*Problem description*. Rewrite the listing starting at the line containing "The width and" and ending at the line containing "click(183, 64)", replacing "screenshot" with "screen capture" and keeping everything else the same. Can you give only those lines, without the pictures?

--- start The data ---

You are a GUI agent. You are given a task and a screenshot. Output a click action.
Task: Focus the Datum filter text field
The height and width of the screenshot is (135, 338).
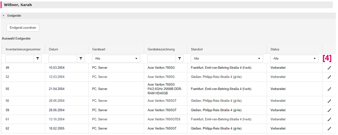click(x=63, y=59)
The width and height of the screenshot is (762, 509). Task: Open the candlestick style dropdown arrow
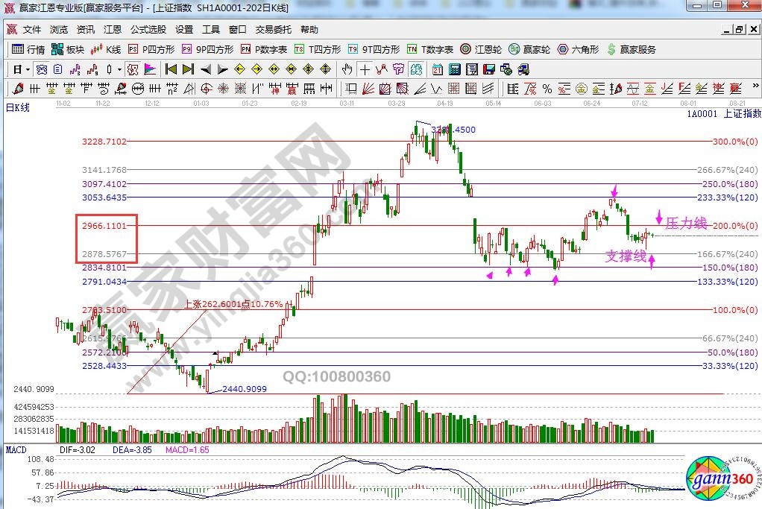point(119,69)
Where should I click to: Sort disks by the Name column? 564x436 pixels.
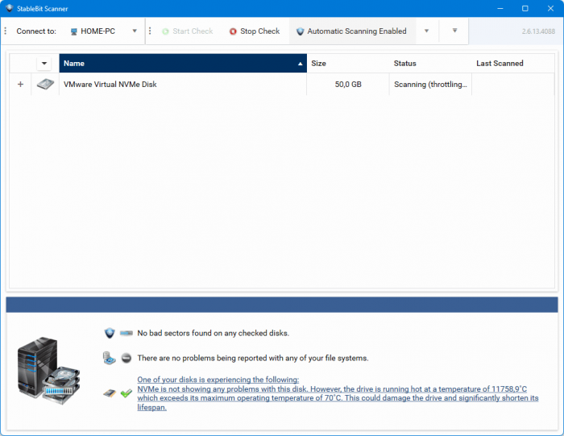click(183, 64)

--- end The data ---
--- start The data ---

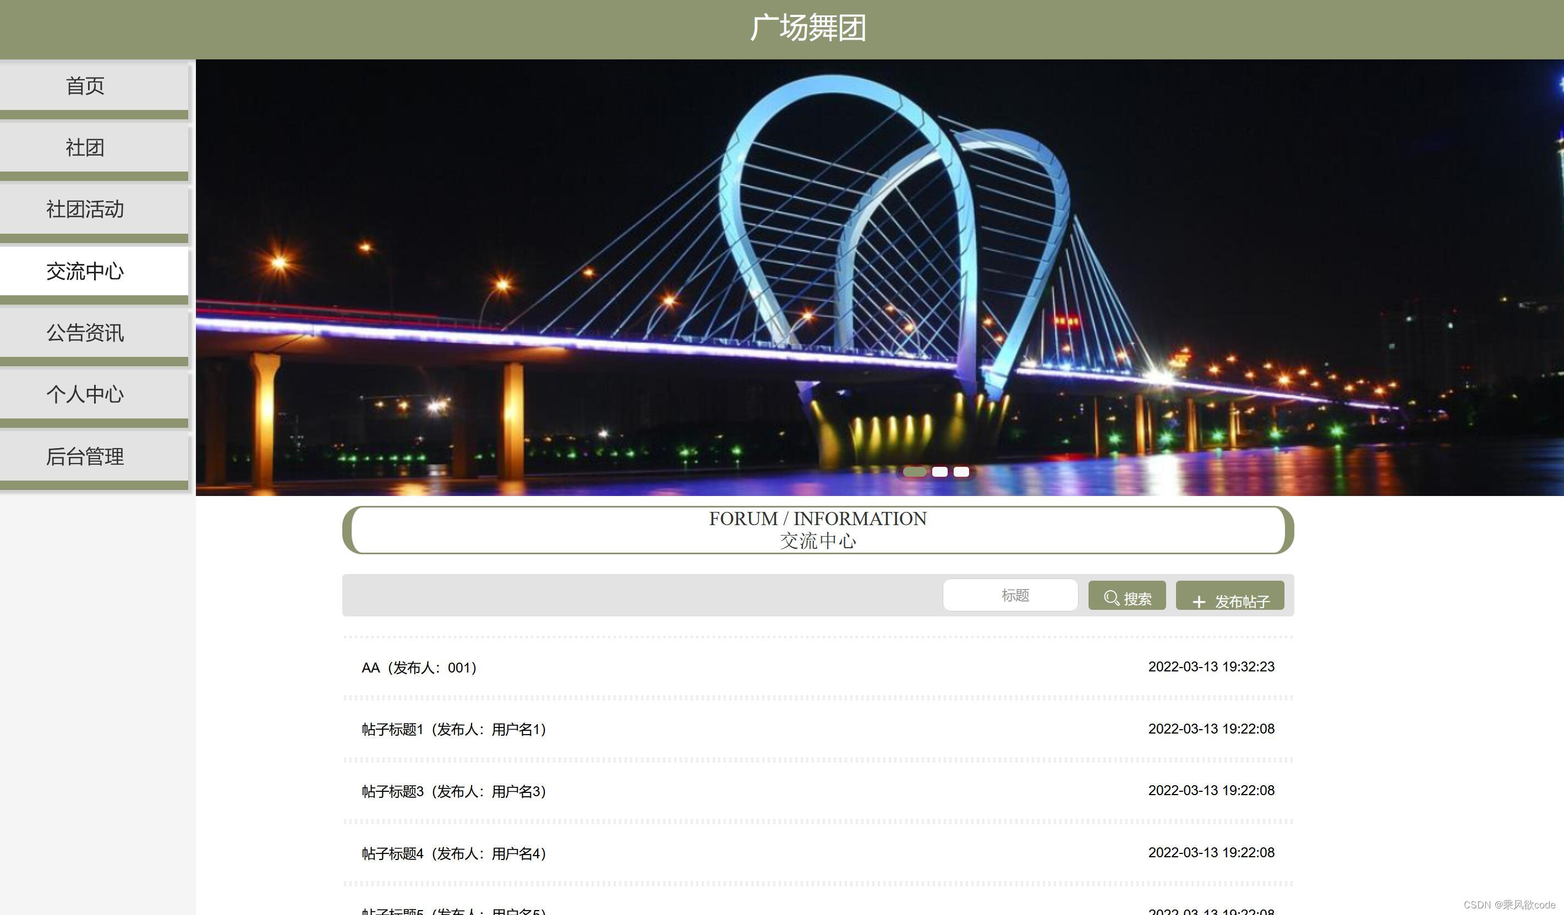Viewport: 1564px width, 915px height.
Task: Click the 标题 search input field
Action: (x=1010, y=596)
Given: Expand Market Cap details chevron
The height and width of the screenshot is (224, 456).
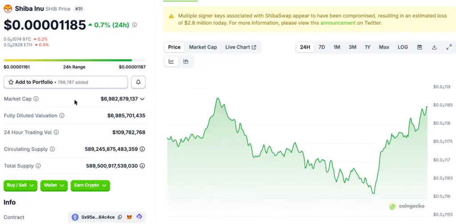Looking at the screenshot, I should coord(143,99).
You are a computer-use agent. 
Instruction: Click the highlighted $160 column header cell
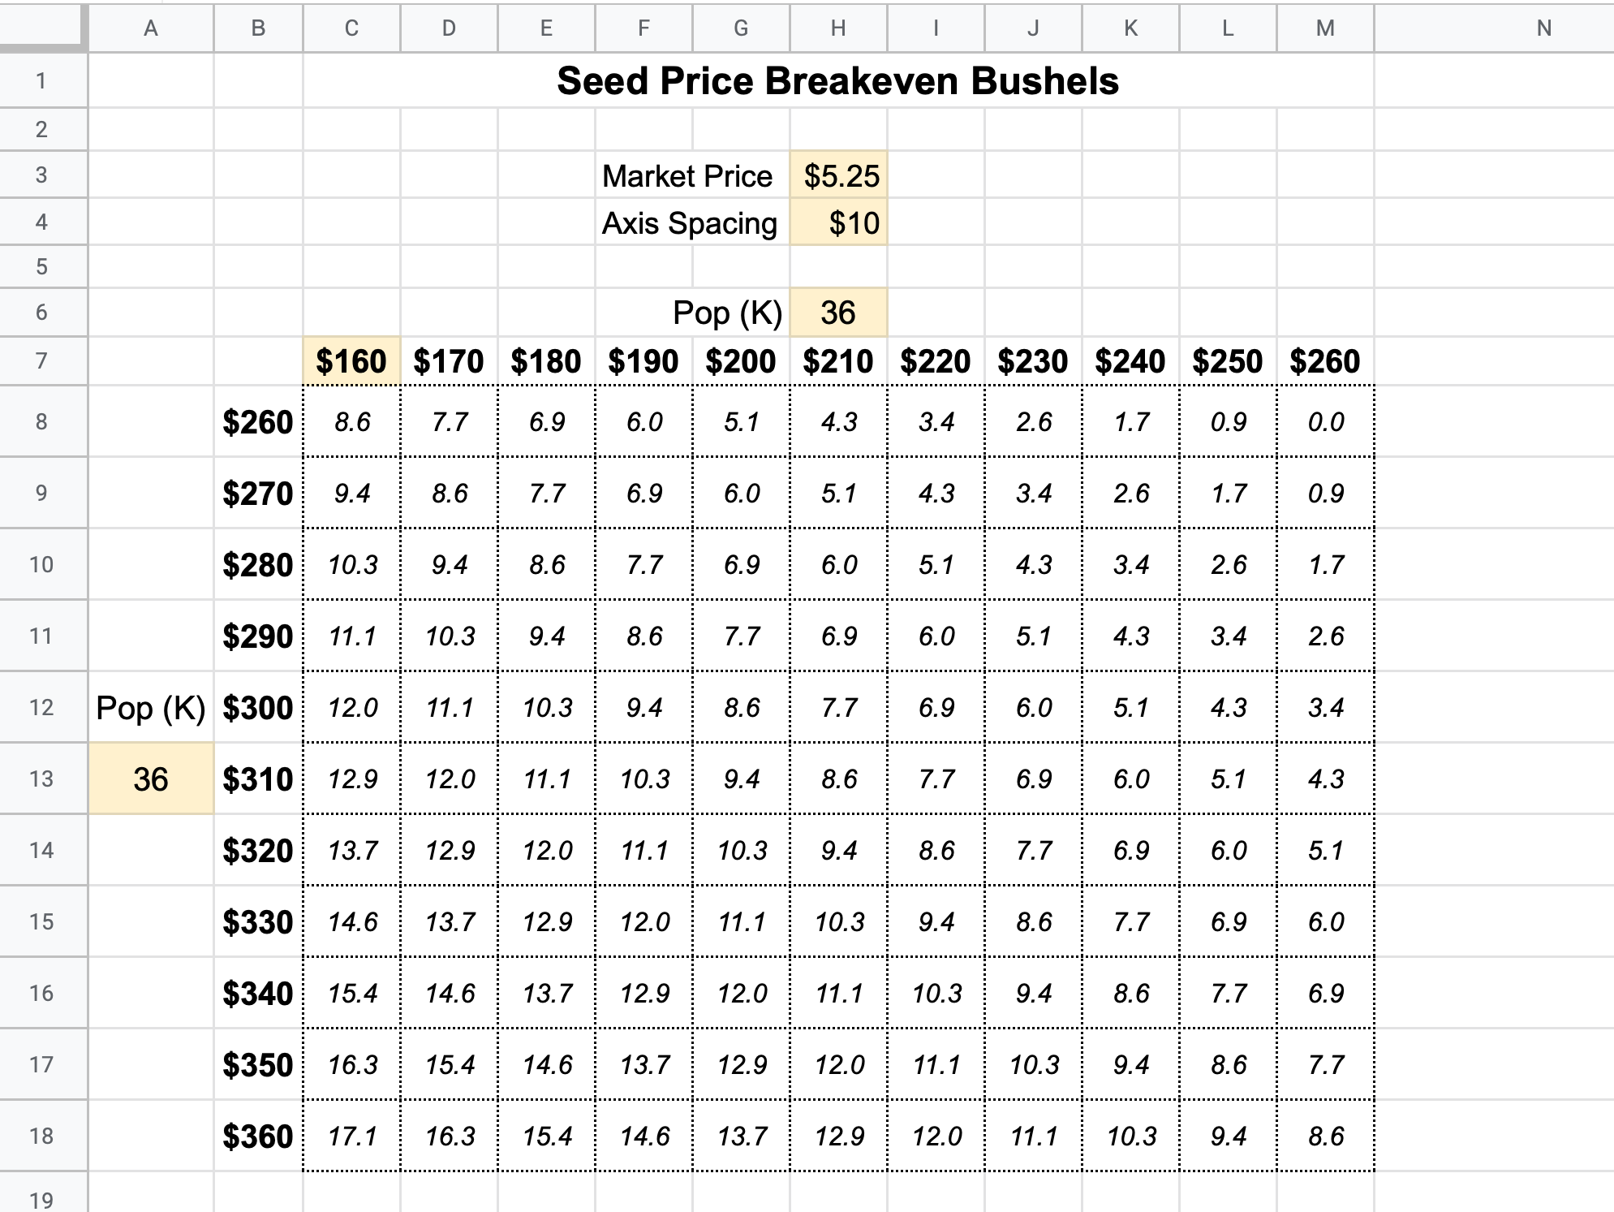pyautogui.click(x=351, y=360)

--- end The data ---

*Solution to the exercise*.
The width and height of the screen capture is (762, 509). Task: Open the candlestick style dropdown arrow
point(119,69)
Where should I click to: Sort disks by the Name column? 564x436 pixels.
click(183, 64)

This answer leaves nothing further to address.